Let me back track - when I said Group Policy Editor that infers the local machine editor. I was referring to a domain wide policy. I am looking at a policy on an OU in Ad Users and Computers. It is a Windows 2000 server. Right Clicking on the admin templates gives me the following:
conf
inetres
system
wmplayer
wuau
Hope that helps.
RMV,
Isn't that the ADM file I modified for you last week. Last Thread
I tested it, and it works (as far as the registry change is concerned. It would need for the computer to be rebooted before the change would be visible. I didn;t check any physical system change, but for altering that registry key, it worked.
If it's not having the desired effect, then the problem lies somewhere else. Either that is not the right/only registry key, or there is a processing problem.
When you say the ADM "doesn't work", what do you mean...if you cant see your settings, you have to turn off the filtering for "Only show settings that can be fully managed", as this is a policy preference, not a true policy, therefore doesn't show up in the editor by default.

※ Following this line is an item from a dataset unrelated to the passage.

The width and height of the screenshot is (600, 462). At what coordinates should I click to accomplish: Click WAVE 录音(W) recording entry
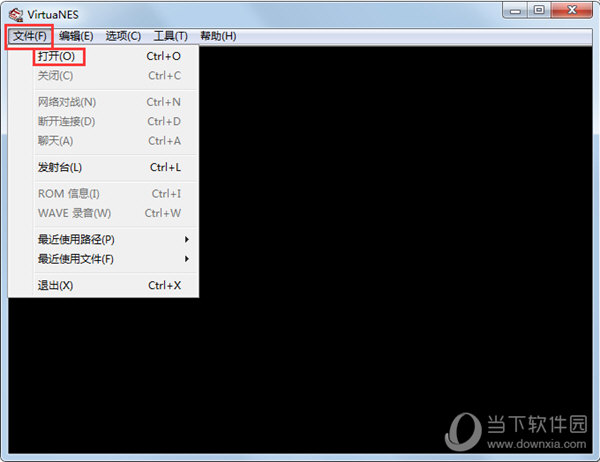74,213
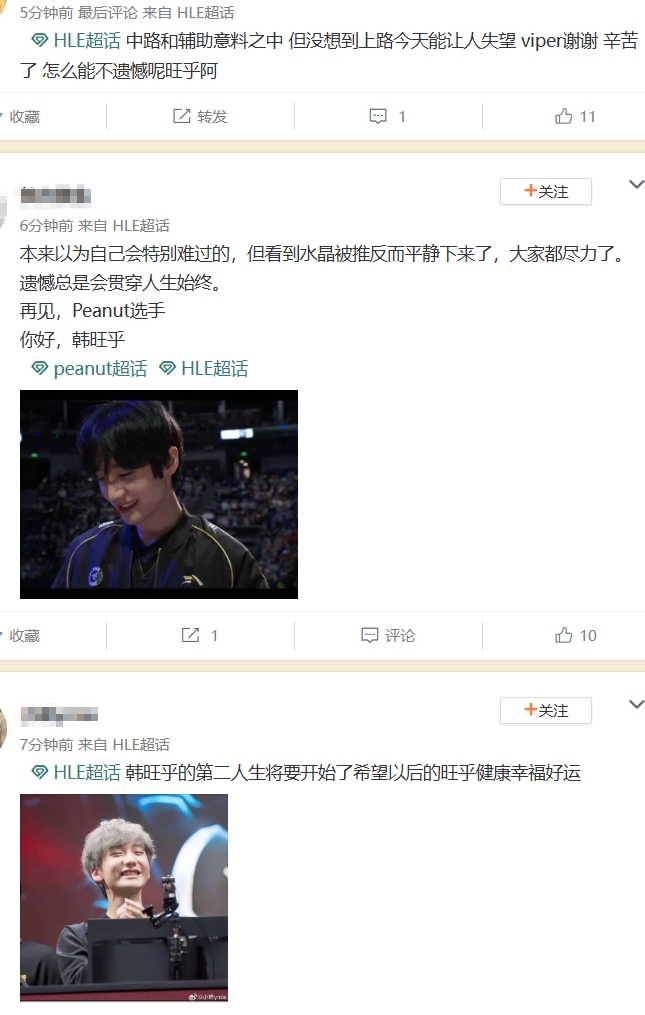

In the editor, highlight the Administrative Templates object > click View > Filtering > REMOVE CHECK / UNCHECK on "Only show policy settings that can be fully managed"
The GPO is right for changing the value. I even still have the ADM on my server.
Hope this Helps.
Neil J Cotton
njc Information Systems
Systems Consultant
Thank you for making me understand. The .adm file does work. We are running still on a NT 4.0 domain and I was incorporating that .adm file with our others. It shows up in poledit fine but when I selected the setting and saved it into our .pol file and rolled it out to our domain controllers it did not work. I opened the .pol file and realized that setting was not being saved. After I check the box off to enable it no matter what when I open the policy back up it shows the setting not enabled.
To resolve this issue I took your .adm file and emplemented it locally and rebooted and it went away. Guess I can't roll it out with our global policy but it works locally.